En diversos momentos de la historia surgieron pensadores, ideologías, religiones que hicieron de la humildad, de la vida modesta y austera una de las virtudes principales. Estamos muy lejos de esos tiempos, que de una u otra forma surcaron diversas épocas y sistemas sociales. Incluso el capitalismo tuvo su tiempo virtuoso de frugalidad protestante.

Ahora con la predominancia total del capitalismo financiero se persigue el beneficio mediante la especulación, moviendo el capital o dinero atendiendo a las tasas de interés, tipos de cambio, variaciones de precios, adquisición y venta de numerosos productos financieros y derivados financieros.

Mientras que en la economía de mercado las ganancias del empresario son la consecuencia de haber producido con eficiencia y de la plusvalía en el capitalismo financiero se busca la optimización de ganancias mediante la especulación.
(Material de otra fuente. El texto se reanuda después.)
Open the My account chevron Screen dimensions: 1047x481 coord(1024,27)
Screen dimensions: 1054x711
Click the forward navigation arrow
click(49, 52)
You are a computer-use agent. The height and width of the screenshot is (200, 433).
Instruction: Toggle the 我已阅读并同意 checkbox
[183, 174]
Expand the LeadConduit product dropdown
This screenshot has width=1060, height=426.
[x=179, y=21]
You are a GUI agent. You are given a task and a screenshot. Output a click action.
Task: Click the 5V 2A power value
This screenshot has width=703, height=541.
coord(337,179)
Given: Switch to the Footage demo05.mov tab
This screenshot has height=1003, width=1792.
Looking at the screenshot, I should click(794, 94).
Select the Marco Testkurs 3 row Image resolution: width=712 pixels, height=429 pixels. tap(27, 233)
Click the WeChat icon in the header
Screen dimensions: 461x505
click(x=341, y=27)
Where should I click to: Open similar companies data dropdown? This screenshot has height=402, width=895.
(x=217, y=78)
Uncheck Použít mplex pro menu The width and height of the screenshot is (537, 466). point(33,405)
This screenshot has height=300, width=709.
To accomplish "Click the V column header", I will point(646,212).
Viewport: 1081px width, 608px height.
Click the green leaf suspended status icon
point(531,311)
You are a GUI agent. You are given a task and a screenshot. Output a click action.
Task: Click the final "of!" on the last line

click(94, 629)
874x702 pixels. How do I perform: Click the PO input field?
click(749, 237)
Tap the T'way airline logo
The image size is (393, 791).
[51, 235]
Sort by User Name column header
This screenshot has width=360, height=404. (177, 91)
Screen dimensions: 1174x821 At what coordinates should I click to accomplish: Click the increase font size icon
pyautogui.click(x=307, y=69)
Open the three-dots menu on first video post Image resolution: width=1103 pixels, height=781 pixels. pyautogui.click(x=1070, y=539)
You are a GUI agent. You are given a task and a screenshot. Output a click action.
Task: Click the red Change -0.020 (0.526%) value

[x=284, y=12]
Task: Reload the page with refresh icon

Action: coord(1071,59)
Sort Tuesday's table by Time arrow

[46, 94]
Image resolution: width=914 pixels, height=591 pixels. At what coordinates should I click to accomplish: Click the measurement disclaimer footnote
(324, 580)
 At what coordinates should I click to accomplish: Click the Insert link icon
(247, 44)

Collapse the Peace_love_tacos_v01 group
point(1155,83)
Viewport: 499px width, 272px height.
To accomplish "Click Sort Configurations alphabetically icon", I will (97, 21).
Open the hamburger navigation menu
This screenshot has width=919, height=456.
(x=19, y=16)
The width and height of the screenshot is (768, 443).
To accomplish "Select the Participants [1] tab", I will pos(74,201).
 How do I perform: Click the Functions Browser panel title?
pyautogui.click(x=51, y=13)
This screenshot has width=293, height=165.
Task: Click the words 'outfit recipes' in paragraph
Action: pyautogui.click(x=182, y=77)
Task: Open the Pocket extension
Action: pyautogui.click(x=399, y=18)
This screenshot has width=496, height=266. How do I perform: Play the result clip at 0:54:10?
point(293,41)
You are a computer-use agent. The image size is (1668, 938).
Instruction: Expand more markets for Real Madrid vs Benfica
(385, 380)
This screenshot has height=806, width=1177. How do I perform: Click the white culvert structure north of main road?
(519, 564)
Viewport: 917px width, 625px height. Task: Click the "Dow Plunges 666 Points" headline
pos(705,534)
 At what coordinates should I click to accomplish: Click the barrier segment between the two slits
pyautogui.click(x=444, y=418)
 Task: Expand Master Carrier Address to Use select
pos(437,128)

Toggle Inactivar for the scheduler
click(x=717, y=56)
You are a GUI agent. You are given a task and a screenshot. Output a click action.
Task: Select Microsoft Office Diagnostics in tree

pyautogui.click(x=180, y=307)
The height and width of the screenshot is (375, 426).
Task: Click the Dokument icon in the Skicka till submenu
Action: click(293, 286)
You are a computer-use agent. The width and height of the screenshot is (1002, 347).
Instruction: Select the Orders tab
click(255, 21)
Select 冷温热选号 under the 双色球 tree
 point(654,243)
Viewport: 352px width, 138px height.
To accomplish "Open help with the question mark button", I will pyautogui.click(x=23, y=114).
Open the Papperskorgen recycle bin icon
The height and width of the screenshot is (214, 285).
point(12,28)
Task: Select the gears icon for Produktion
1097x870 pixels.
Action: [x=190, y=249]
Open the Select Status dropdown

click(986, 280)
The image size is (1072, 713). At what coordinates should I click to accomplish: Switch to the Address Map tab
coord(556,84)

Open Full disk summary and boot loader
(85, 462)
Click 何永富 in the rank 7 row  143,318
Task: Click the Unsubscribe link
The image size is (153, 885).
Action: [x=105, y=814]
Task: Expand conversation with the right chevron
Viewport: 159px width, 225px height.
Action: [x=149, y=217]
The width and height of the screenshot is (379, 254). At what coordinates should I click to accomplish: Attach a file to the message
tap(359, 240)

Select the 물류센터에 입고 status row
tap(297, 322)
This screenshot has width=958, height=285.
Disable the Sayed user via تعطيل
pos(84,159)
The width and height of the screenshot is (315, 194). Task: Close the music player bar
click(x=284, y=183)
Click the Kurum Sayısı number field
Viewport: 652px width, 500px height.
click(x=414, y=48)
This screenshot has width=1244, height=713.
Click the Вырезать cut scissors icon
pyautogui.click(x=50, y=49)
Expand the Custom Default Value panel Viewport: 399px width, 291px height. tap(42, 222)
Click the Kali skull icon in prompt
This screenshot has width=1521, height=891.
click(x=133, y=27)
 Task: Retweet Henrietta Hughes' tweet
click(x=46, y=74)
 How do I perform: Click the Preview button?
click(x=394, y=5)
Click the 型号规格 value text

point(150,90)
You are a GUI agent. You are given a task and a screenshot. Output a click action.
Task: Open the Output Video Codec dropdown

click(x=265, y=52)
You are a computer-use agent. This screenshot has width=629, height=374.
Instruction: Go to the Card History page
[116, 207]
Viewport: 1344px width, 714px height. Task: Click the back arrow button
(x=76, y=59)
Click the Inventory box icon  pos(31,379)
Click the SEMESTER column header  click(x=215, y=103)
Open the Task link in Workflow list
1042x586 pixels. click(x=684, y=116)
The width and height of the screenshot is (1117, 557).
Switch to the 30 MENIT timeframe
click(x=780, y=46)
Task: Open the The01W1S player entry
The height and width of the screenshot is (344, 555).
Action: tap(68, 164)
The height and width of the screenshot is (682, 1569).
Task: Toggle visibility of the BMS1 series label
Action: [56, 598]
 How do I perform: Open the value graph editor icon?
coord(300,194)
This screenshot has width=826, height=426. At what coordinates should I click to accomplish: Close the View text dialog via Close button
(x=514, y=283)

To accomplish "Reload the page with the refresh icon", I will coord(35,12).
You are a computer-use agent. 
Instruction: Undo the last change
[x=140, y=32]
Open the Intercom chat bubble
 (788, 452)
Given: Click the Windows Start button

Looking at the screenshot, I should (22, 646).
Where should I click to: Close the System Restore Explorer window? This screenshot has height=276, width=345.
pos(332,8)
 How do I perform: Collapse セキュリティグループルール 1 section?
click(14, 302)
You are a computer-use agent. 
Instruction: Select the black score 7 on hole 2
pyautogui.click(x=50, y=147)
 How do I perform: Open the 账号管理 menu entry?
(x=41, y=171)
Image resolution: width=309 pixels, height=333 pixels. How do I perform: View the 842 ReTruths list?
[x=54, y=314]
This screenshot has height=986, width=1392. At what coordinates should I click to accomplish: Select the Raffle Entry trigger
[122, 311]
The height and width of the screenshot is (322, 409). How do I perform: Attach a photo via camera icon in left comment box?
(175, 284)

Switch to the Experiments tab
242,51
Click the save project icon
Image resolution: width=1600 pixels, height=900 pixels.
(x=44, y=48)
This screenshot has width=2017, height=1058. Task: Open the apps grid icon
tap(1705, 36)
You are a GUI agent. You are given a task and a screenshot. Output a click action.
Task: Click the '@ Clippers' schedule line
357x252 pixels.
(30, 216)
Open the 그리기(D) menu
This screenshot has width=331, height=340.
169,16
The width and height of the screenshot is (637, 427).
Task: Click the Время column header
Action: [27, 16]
Aldo Ferrer escribió: Las posibilidades de generar ganancias arbitrando diferencias entre tasas de interés, tipos de cambio y variaciones de precios en los mercados inmobiliarios y bursátiles, atraen la mayor parte de las aplicaciones financieras. La especulación es un escenario para ganar (y perder) dinero, a menudo, mucho más importante que el de la inversión y la aplicación de tecnología para la producción de bienes y servicios.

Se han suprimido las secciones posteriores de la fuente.